The U.S. Energy Information Administration (EIA) yesterday added to the pressure on the US Government to remove the ban on crude oil exports. President Obama can remove the ban with an executive order. Speaker John Boehner has stated that legislative action will be considered in the Fall. Earlier Penley on Education and Energy had urged the removal of the export ban that originated with the 1975 Arab oil embargo and ensuing gasoline shortages in this country. Part of the reasoning for this blog’s support for the ban’s removal was the added foreign policy leverage that the US gains and the positive impact of its removal on the US economy.

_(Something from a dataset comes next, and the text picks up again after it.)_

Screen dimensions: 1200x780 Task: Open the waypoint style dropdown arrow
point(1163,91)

The varying scenarios of the EIA report add additional support for the ban’s removal. The report confirmed the limited impact of the ban’s removal on domestic gasoline prices. It would leave US gasoline prices unchanged or slightly lower. The EIA report confirmed that the ban’s removal would produce downward, but limited pressure, on the global price of crude oil. US laws now allow for unlimited exports of the products from petroleum. Domestic crude oil can only be exported with a license, as is the case for Alaska’s North Slope oil and in certain cases with crude from California.

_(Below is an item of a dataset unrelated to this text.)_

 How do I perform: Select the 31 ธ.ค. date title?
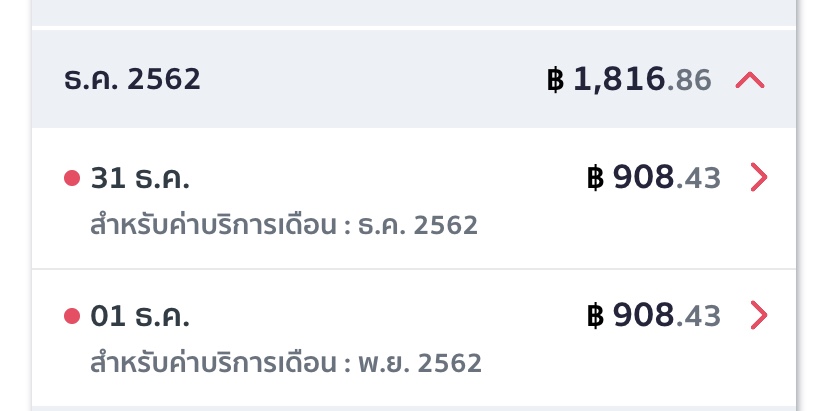tap(140, 178)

Yesterday’s release of the report from the EIA offered relatively complex analyses of the consequences of the ban’s removal based on various scenarios of oil price and production by 2025. Those scenarios included (a) the current reference price, (b) a low oil price, (c) high crude availability, and (d) high availability but a low price. The report confirmed that, under current, reference oil prices (Brent price of $90 per barrel in 2025) and under lower oil prices, domestic production would continue along current paths. With higher production versus the reference scenario, the Brent price is held to $88 per barrel by 2025. Domestic production has been rising steadily since 2010. It has now reached more than 9 million barrels per day, which was the production level in the mid 1970s.
The removal of the export ban does have the potential to add additional pressure to produce more crude domestically. Domestic production promotes US oil independence, as Penley on Education and Energy has previously observed. For some, this pressure is viewed negatively because of the non-traditional sources of the additional production. But we remain highly energy dependent. While renewables continue to grow, and this blog has documented their growth, renewables remain a small proportion of energy production and are insufficient to meet the demand for energy. We will continue to need fossil fuels for the foreseeable future. Of course, technological changes will alter supplies and availability of both fossil fuels and renewables and their growth paths. And, additional renewables are highly desirable as a means to stem the growth in carbon with its damaging impact on climate.
As part of a mix of energy policies, including ones that support renewables, there is now even more evidence that the export ban on crude oil should be lifted. It remains this blog’s recommendation that President Obama speedily do so by executive order.